# DOCUMENT EXTRACT

____

The Basque Country is living through a time when the old is dying but the new is still to be born. Since the failure of the autonomy model established at the beginning of the eighties, the Basque Country is at a crossroads, a crossroads which is taking too long. The crossroads is between a neo-autonomy model which would not solve the basic knots of the conflict (how to settle the right to decide and the territoriality) and a new democratic frame which would resolve these issues by transforming the conflict into a democratic one. Taking into account the last years of development, we would like to stress some concluding points:

  • We face a political conflict that must be provided with political solutions

Even though the process started in this decade has not reached a satisfactory outcome, all the ingredients necessary for the solution are currently on the table. It is like a puzzle that needs shaping.

In this regard, the last negotiation process has helped to clarify which are the obstacles that must be overcome to succeed in the peace process. The issue is political, and refers to how to untie the Gordian knots of the right to decide and the territoriality of the country, and how to reach a political agreement among political forces on these issues.

Moreover, the willingness shown by ETA during the process to dismantle their military structures indicates that there are ways to overcome the military aspect of the conflict.

On the other hand, the political proposals of the abertzale left also show that there are options to transform the violent conflict in a democratic political debate.

The international involvement has also been higher than in previous stages, showing there is an interest in the international community, and notably in the European Union, to solve the last violent conflict in Western Europe.

  • There is a need for a positive environment and conditions for a normalisation process

The last negotiation process showed that dialogue must necessarily be conducted in an environment that fulfils a series of minimum peaceful and democratic conditions, without which the process will not be able to progress. These include the cessation of armed activity and hostilities, legalisation of political activities, end of the violation of the rights of the Basque political prisoners, etc. Without such a change of environment, it is not possible to face a resolution process. This does not mean that all conditions must be reached to start a democratic process, but they will have to be dealt with during the process in order to ensure its success. Without confidence-building measures we have seen processes becoming very unstable.

____

# GIVEN MATERIAL
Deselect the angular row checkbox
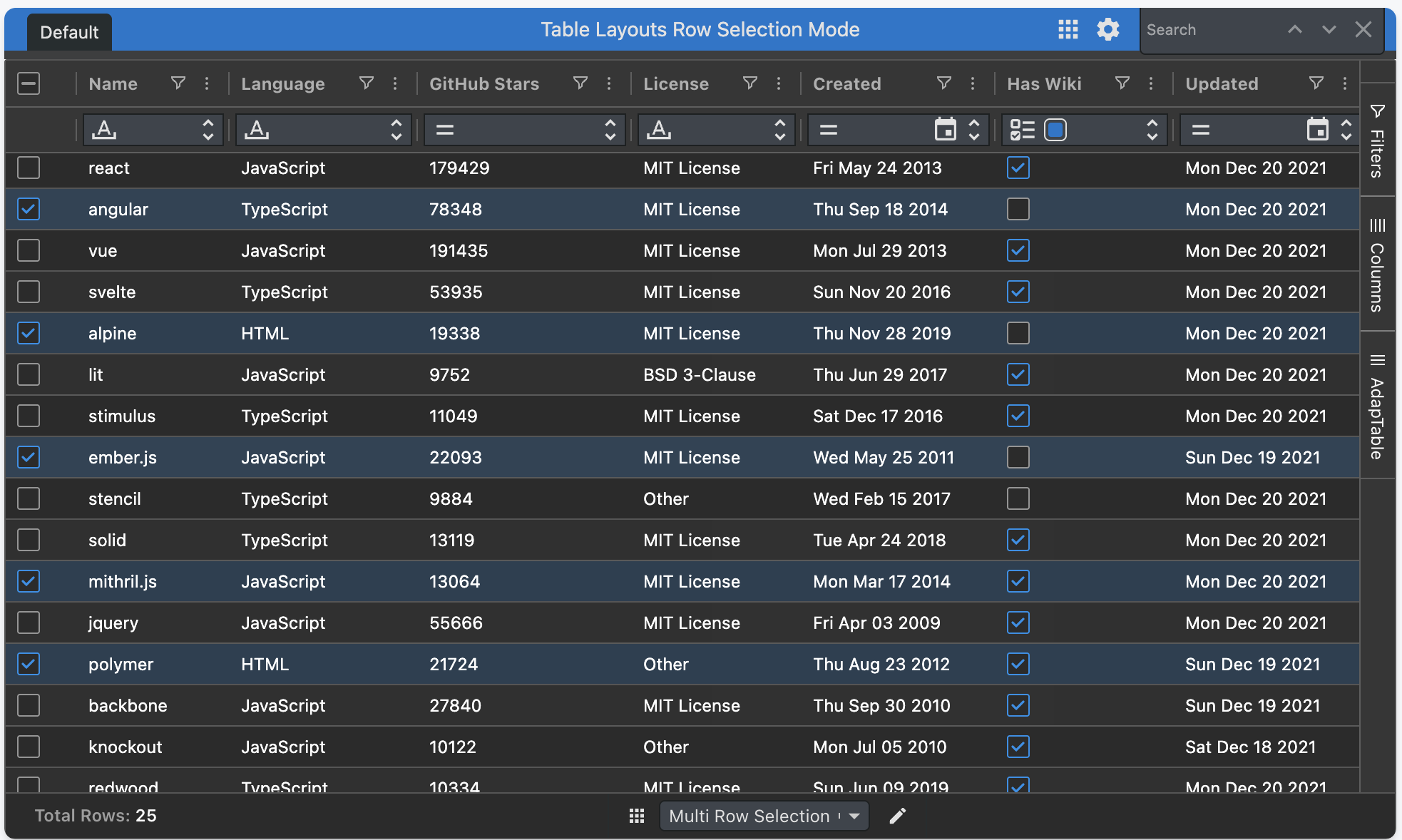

____

# WHAT THE EXERCISE ASKS
Using the Basque Country text above, decide whether each statement agrees with it. Answer yes or no for each, and quote the words from the text that settle it. (a) The autonomy model set up at the beginning of the eighties failed. (b) All conditions must be met before a democratic process can start. (c) International involvement was lower than in previous stages.

# EXERCISE ANSWER
(a) Yes: "Since the failure of the autonomy model established at the beginning of the eighties"
(b) No: "This does not mean that all conditions must be reached to start a democratic process"
(c) No: "The international involvement has also been higher than in previous stages"